**Work required**
An exact reproduction of the lines from the one with "Testimonials (987, 56)" to the end of the data below is required. No other lines may be included.

===== Exercise data =====

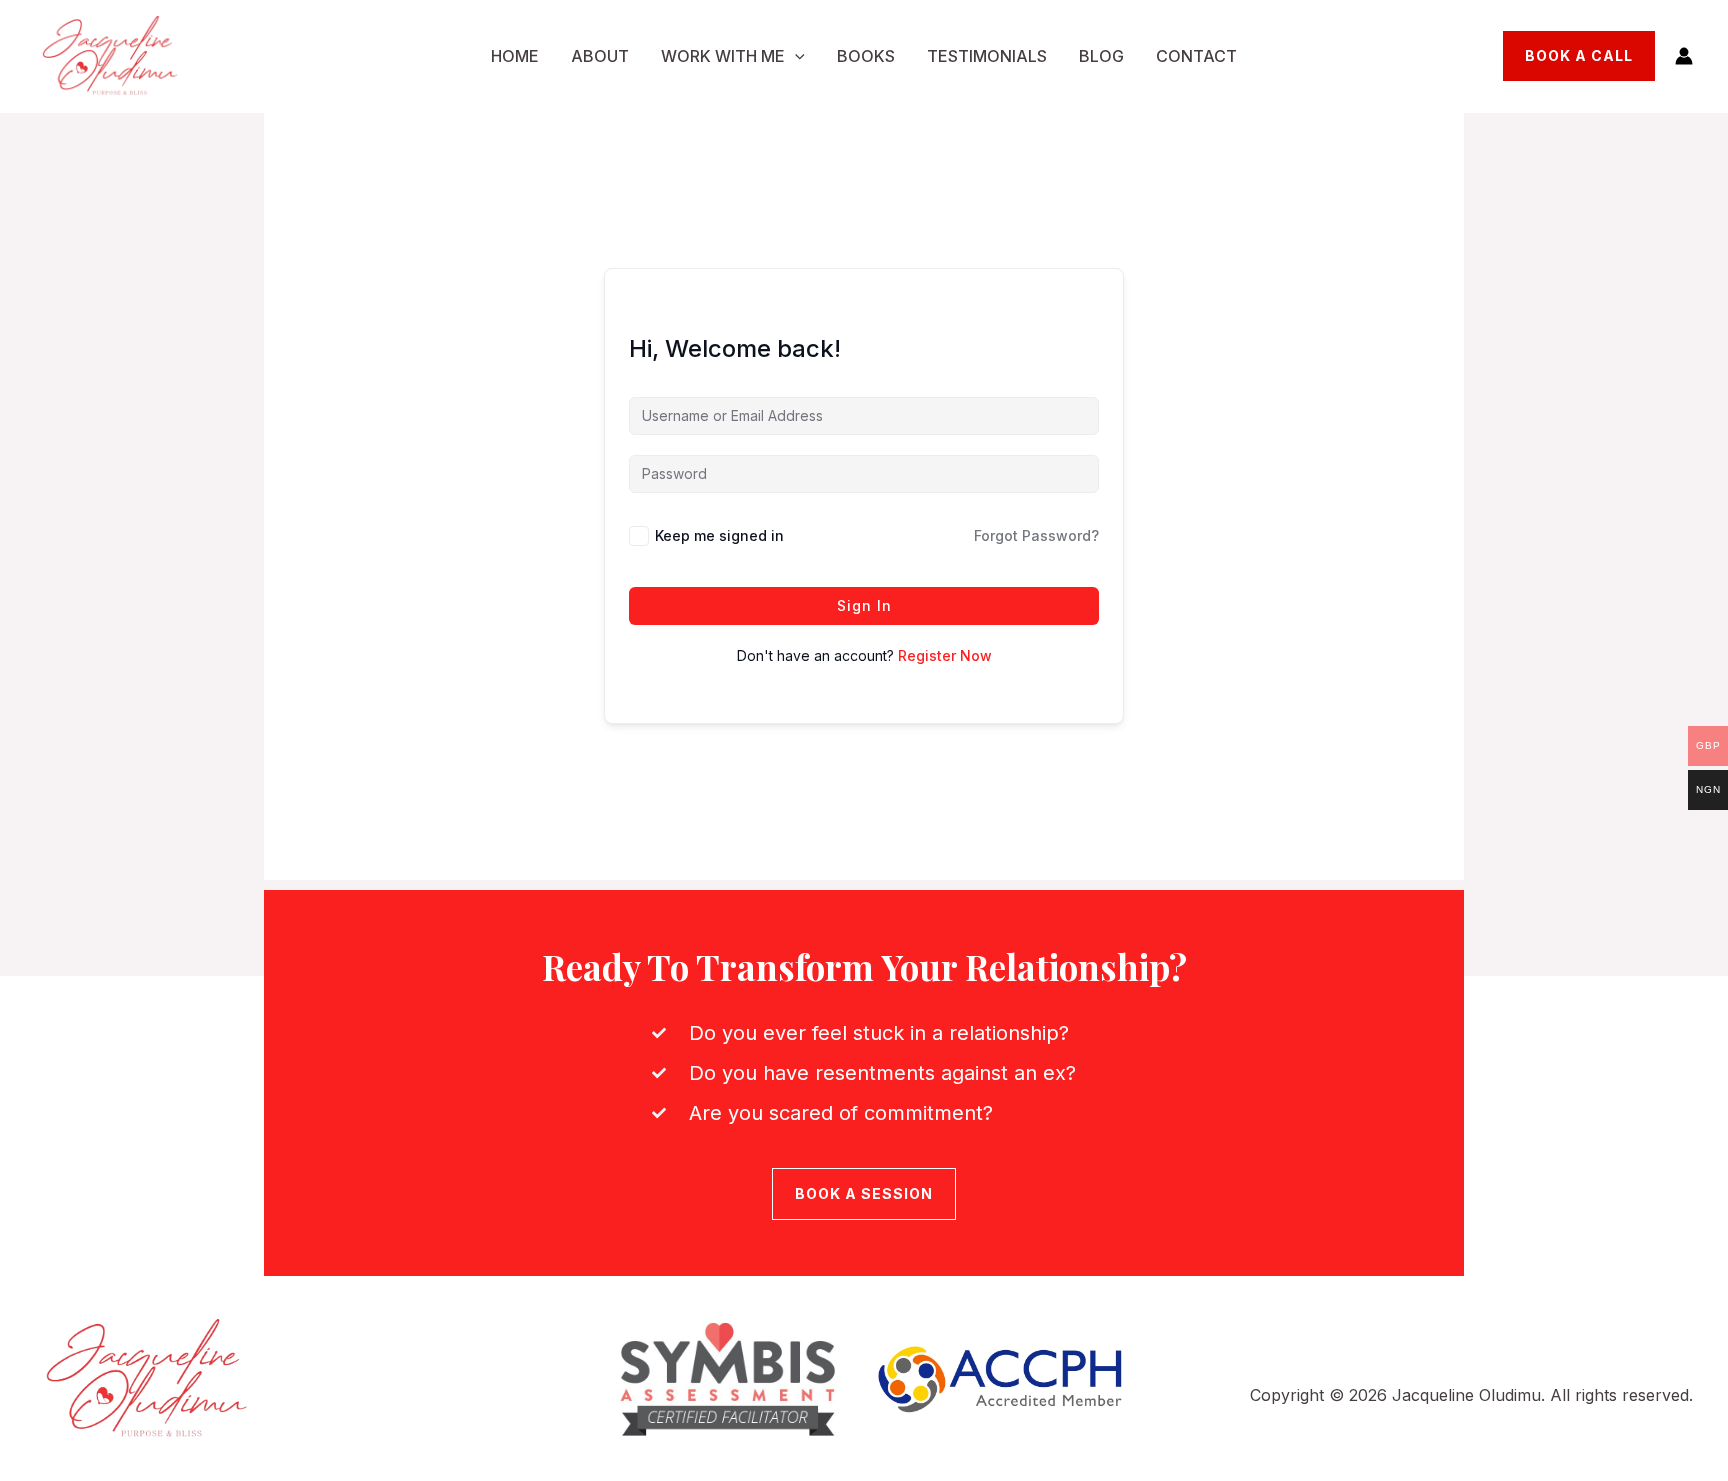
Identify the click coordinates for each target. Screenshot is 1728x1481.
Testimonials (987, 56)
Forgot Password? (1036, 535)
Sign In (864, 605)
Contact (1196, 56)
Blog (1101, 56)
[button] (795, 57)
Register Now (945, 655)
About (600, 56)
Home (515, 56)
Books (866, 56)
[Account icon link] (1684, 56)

=====

**Exercise response**
Testimonials (987, 56)
Forgot Password? (1036, 535)
Sign In (864, 605)
Contact (1196, 56)
Blog (1101, 56)
[button] (795, 57)
Register Now (945, 655)
About (600, 56)
Home (515, 56)
Books (866, 56)
[Account icon link] (1684, 56)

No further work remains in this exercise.